I slowly walk up to him.
He’s got a gun, so he’s feeling pretty cocky when he points it at me. “Find me some keys. Now!”
I just scoff. “Like I know where the keys are? I don’t live here, Udulf. I have been with you for the last three days, remember? I don’t have any keys. So if you want to escape—” I nod my head to the road as I continue to slowly walk up to him. “You better start running.”
Gunshots ring through the camp behind us and Udulf laughs. “I better start running? Do you think you’re winning, you pathetic, worthless little whore?”
“So shoot me.” I am still walking towards him. “Go ahead. If I’m no threat to you… if I’m just a pathetic, worthless little whore, what are you so afraid of, Udulf? Hmm?”
He scoffs. “What are you doing? You think you’re going to fight me?”
Fight him?
I mean, everything about that is just stupid and his gun is only the first reason.
No. This moment with Udulf isn’t about fighting him. I don’t need to fight him. I just want him to see me. I want him to be thinking about me when he dies.
Because he is going to die today.
My eyes dart to the jungle behind Udulf just as Zoya slips between two ferns.
Udulf turns, automatically firing into the trees.
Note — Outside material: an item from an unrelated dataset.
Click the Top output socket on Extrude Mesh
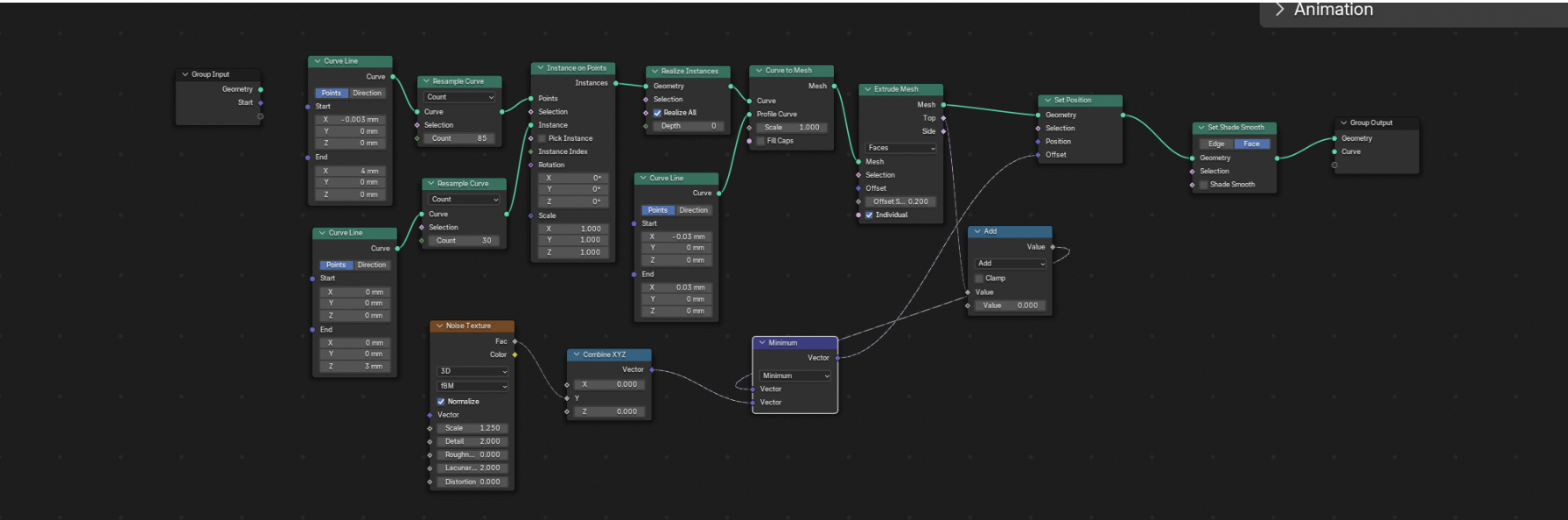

But his aim is too high. Zoya is barely three feet tall. He realizes his mistake as his gaze finds hers. She is a fierce-looking girl, for sure. But not really a threat to a full-grown man. And Udulf knows this.
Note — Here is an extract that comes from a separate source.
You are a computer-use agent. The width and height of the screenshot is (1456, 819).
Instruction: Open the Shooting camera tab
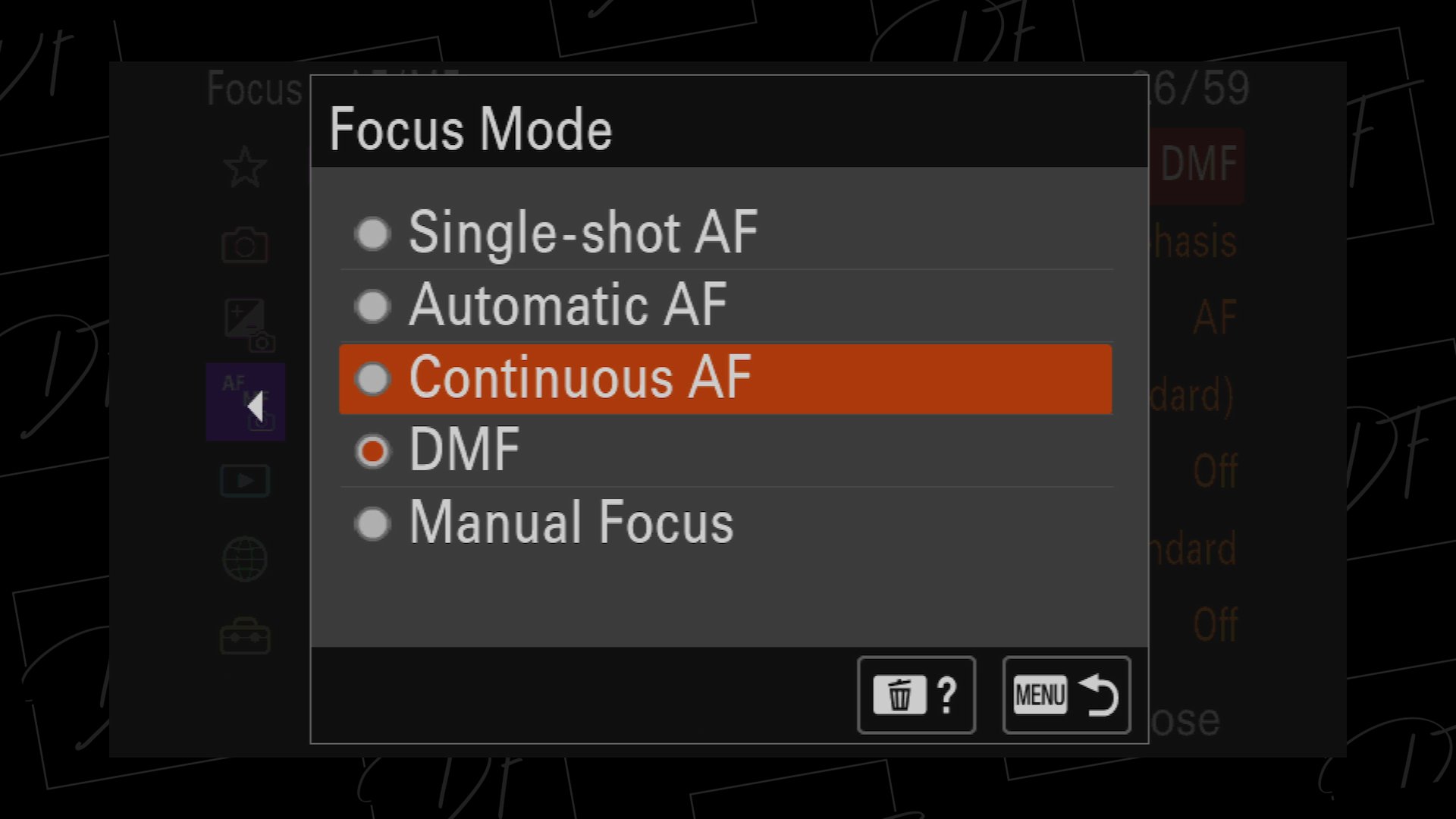pyautogui.click(x=244, y=246)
So he chuckles. And not some nervous chuckle, either, but like this is actually funny. “Her? That’s who’s gonna save you today, Anya Bokori?”
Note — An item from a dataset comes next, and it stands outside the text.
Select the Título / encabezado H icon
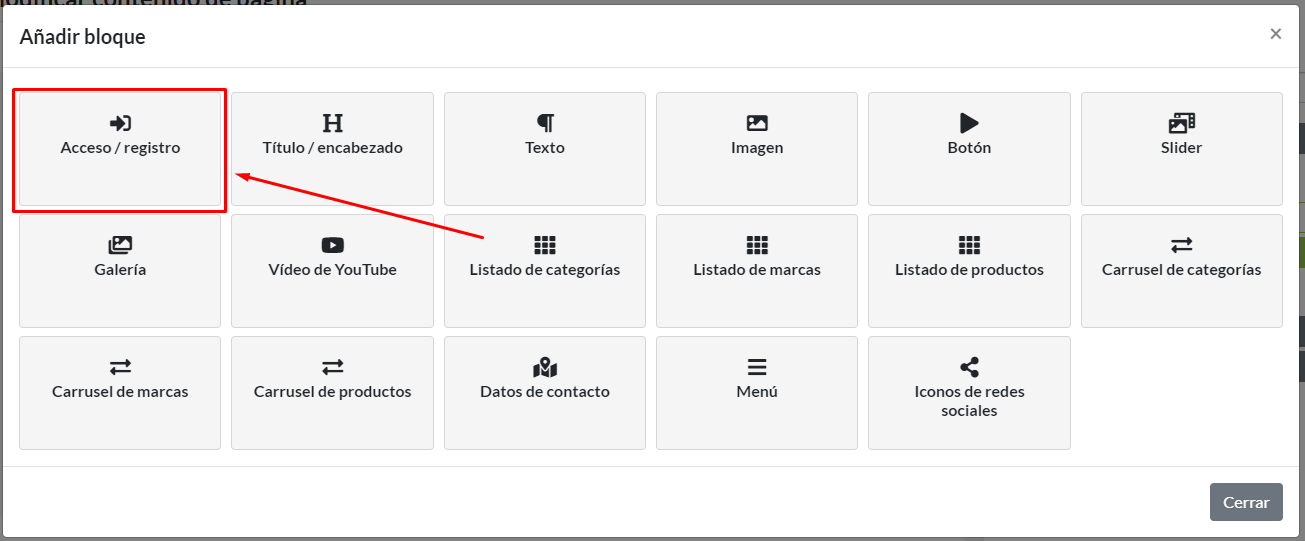This screenshot has width=1305, height=541. 332,123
“Try again,” Rasha says, coming out of the jungle from another direction.
Udulf looks confused for a moment, but still doesn’t realize what’s happening. “Two of you!” He guffaws. “Plus you!” He’s looking at me when he says that.
And that’s why he doesn’t see Irina slip out of the jungle, come right up behind him, put her knife to his throat, and slit it open.
It’s over so fast I feel like I missed it. And I have a moment of regret for not doing it myself. For missing out on the heat of his sticky blood all over my hands.
But Irina shakes her head at me from the other side of the road. She points her bloody knife at me and says, “You are mental ninja, Anya Bokori.” Then she points to herself. “I am real ninja. And I am big sister here. Don’t you ever forget that.”
I have never killed anyone.
Not really. Cort is the one who finished Pavo off, not me.
And even though if you had asked me just ten seconds ago if I wanted to kill Udulf van Hauten, I would’ve said yes… ten seconds later I would’ve regretted it.
I am not a killer.
And now, I will never have to be.
So I accept Irina’s unexpected rescue with a silent bow.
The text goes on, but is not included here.